◆ Task description ◆
Copy the records below line for line, changing nothing.

◆ Data to process ◆

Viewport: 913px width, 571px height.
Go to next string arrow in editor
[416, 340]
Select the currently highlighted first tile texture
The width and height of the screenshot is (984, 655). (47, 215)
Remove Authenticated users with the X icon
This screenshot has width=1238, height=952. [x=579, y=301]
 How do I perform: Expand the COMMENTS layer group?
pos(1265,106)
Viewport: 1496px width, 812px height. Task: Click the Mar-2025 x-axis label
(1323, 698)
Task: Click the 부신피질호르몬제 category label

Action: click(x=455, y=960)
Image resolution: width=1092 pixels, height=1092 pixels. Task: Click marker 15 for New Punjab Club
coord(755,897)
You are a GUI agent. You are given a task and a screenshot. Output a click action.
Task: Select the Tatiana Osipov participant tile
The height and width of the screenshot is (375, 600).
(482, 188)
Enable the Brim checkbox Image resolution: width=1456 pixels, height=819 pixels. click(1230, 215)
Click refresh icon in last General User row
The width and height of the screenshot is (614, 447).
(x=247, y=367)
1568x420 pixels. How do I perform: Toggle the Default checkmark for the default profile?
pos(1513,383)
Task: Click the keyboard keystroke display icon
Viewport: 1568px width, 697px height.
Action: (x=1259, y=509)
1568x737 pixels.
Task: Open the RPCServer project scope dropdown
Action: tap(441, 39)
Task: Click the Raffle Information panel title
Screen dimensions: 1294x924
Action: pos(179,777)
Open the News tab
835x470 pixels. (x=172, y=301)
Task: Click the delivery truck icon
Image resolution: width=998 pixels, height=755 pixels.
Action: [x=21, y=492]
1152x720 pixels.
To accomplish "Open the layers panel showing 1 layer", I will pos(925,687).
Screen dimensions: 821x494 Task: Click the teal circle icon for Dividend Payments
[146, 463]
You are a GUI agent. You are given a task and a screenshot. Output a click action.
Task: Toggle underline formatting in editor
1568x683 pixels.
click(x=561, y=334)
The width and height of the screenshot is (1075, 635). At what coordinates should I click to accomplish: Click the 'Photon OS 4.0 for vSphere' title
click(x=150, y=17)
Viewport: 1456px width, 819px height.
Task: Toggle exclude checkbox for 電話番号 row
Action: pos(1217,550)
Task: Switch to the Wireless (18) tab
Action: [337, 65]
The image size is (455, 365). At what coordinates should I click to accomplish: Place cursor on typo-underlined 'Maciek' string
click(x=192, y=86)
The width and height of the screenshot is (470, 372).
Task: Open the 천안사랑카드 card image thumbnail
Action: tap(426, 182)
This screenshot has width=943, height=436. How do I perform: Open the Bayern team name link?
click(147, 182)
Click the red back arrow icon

◆ Expected answer ◆
Viewport: 913px width, 571px height.
Go to next string arrow in editor
[416, 340]
Select the currently highlighted first tile texture
The width and height of the screenshot is (984, 655). (47, 215)
Remove Authenticated users with the X icon
This screenshot has width=1238, height=952. [x=579, y=301]
 How do I perform: Expand the COMMENTS layer group?
pos(1265,106)
Viewport: 1496px width, 812px height. Task: Click the Mar-2025 x-axis label
(1323, 698)
Task: Click the 부신피질호르몬제 category label

Action: click(x=455, y=960)
Image resolution: width=1092 pixels, height=1092 pixels. Task: Click marker 15 for New Punjab Club
coord(755,897)
You are a GUI agent. You are given a task and a screenshot. Output a click action.
Task: Select the Tatiana Osipov participant tile
The height and width of the screenshot is (375, 600).
(482, 188)
Enable the Brim checkbox Image resolution: width=1456 pixels, height=819 pixels. click(1230, 215)
Click refresh icon in last General User row
The width and height of the screenshot is (614, 447).
(x=247, y=367)
1568x420 pixels. How do I perform: Toggle the Default checkmark for the default profile?
pos(1513,383)
Task: Click the keyboard keystroke display icon
Viewport: 1568px width, 697px height.
Action: (x=1259, y=509)
1568x737 pixels.
Task: Open the RPCServer project scope dropdown
Action: tap(441, 39)
Task: Click the Raffle Information panel title
Screen dimensions: 1294x924
Action: pos(179,777)
Open the News tab
835x470 pixels. (x=172, y=301)
Task: Click the delivery truck icon
Image resolution: width=998 pixels, height=755 pixels.
Action: [x=21, y=492]
1152x720 pixels.
To accomplish "Open the layers panel showing 1 layer", I will pos(925,687).
Screen dimensions: 821x494 Task: Click the teal circle icon for Dividend Payments
[146, 463]
You are a GUI agent. You are given a task and a screenshot. Output a click action.
Task: Toggle underline formatting in editor
1568x683 pixels.
click(x=561, y=334)
The width and height of the screenshot is (1075, 635). At what coordinates should I click to accomplish: Click the 'Photon OS 4.0 for vSphere' title
click(x=150, y=17)
Viewport: 1456px width, 819px height.
Task: Toggle exclude checkbox for 電話番号 row
Action: pos(1217,550)
Task: Switch to the Wireless (18) tab
Action: [337, 65]
The image size is (455, 365). At what coordinates should I click to accomplish: Place cursor on typo-underlined 'Maciek' string
click(x=192, y=86)
The width and height of the screenshot is (470, 372).
Task: Open the 천안사랑카드 card image thumbnail
Action: tap(426, 182)
This screenshot has width=943, height=436. How do I perform: Open the Bayern team name link?
click(147, 182)
Click the red back arrow icon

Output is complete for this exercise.